Incomparably the most wonderful is the temple, builded upon the summit of a great rounded rock in almost the very center of the city. It was as though we had been transported back to "the glory that was Greece." Yes, it is my belief, and the belief of Rhodes also, that this temple would not have suffered could it by some miracle have been placed beside the celebrated temple of Diana at Ephesus. Buildings more wonderful than this we were to see, the grandest of all the great temple in Nornawnla Prendella, the Golden City, which is the capital of Drome; but I do not think that anything we saw afterward struck us with greater wonder and amazement.

"Some Chersiphron," said Rhodes, "must have wandered from Drome and finally made his way up into ancient Greece and taught the secrets of his art there. It is indeed a marvel that the art of the ancient Hellenes and this of Drome are so very similar. And yet they must have been autochthonous.

"But," he added, "I wonder what they worship in that Splendid place. Some horrible pantheon, perhaps."

"Let us," said I, "give them the benefit of the doubt. For all we know to the contrary, these Dromans may be true monotheists."
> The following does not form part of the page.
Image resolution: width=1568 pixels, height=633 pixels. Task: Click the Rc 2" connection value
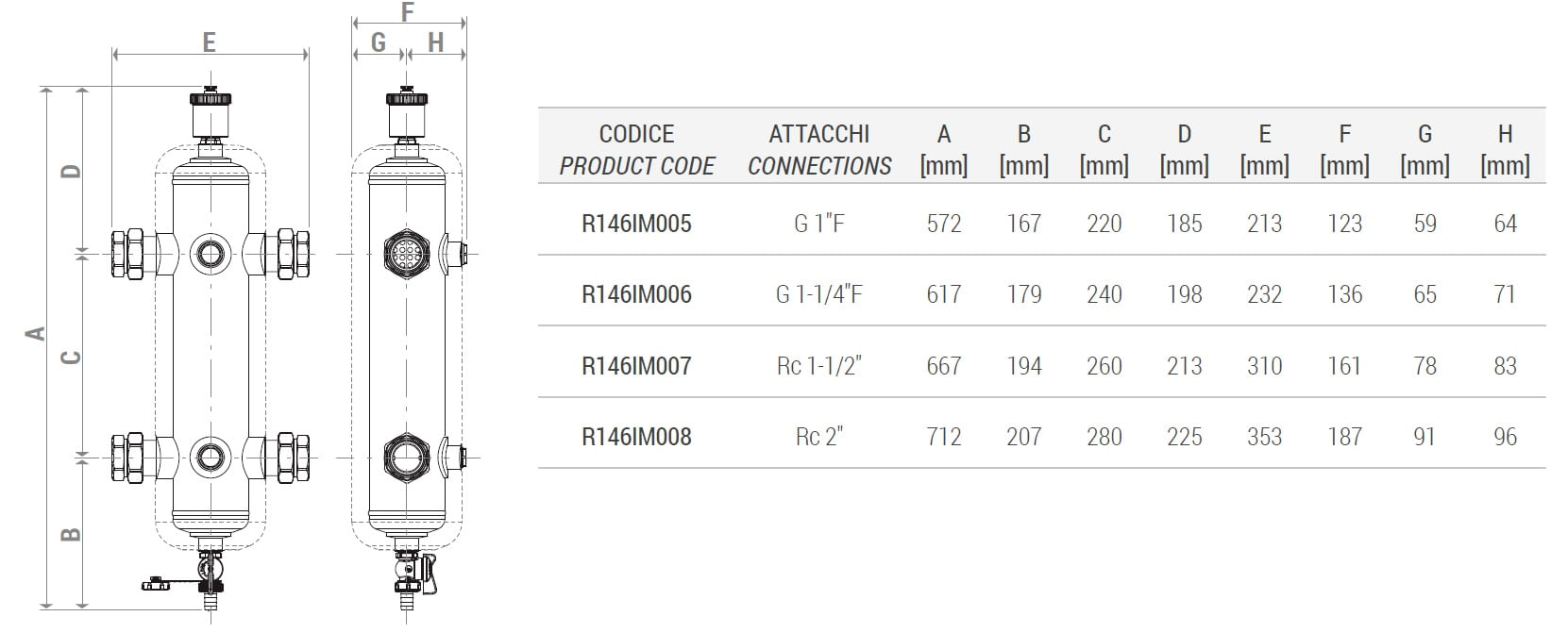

And this, I rejoice to say, the Dromans are—though, I regret to subjoin, there are some very absurd things in their religion, things dark and even things terrible.

But I anticipate in this, for it was just after we landed that it happened.

We had started up one of the principal streets, on our way to the house of a high functionary—though, of course, Rhodes and I had no idea whither we were bound. On each side the street was a solid mass of humanity—many of the young people, by the way, having hair as white as snow, like that of our Delphis. Of a sudden a man, lean of visage and with eyes that glowed like red coals, broke through the guards (a half-dozen or so were marching along on either side of our little procession) and slashed savagely at the face of Rhodes with a great curved dagger. Rhodes sprang aside, almost thrusting me onto my knees, and the next instant he dealt the man a blow with his alpenstock. The blow, however, was a slanting one, ineffectual. With a scream, the fellow sprang again, his terrible knife upraised; but the guards threw themselves upon him, and he was dragged off, struggling and screaming like a maniac.

Of a truth, Rhodes had had a narrow escape. And what did it mean?

"It must have been the act of a madman," I said.

"It might have been," was Milton's answer. "But unless I am greatly mistaken, there was something besides madness back of it."

Chapter 39

The Golden City

Our stay in that place was marred by no other untoward incident; but right glad was I when, on the following morning, we were in our boat and going down the stream once more.

"We ought to be safe out here," I remarked at last.

"I don't know about that, Bill," smiled Milton. "The stream is not a wide one, certainly, and those bushes and trees that line the bank offer—look at that!"

But a hundred feet or so before us, a boat was gliding out from the concealment of a mass of foliage. There were three men in it, and the looks which they fixed upon us were lowering and sinister.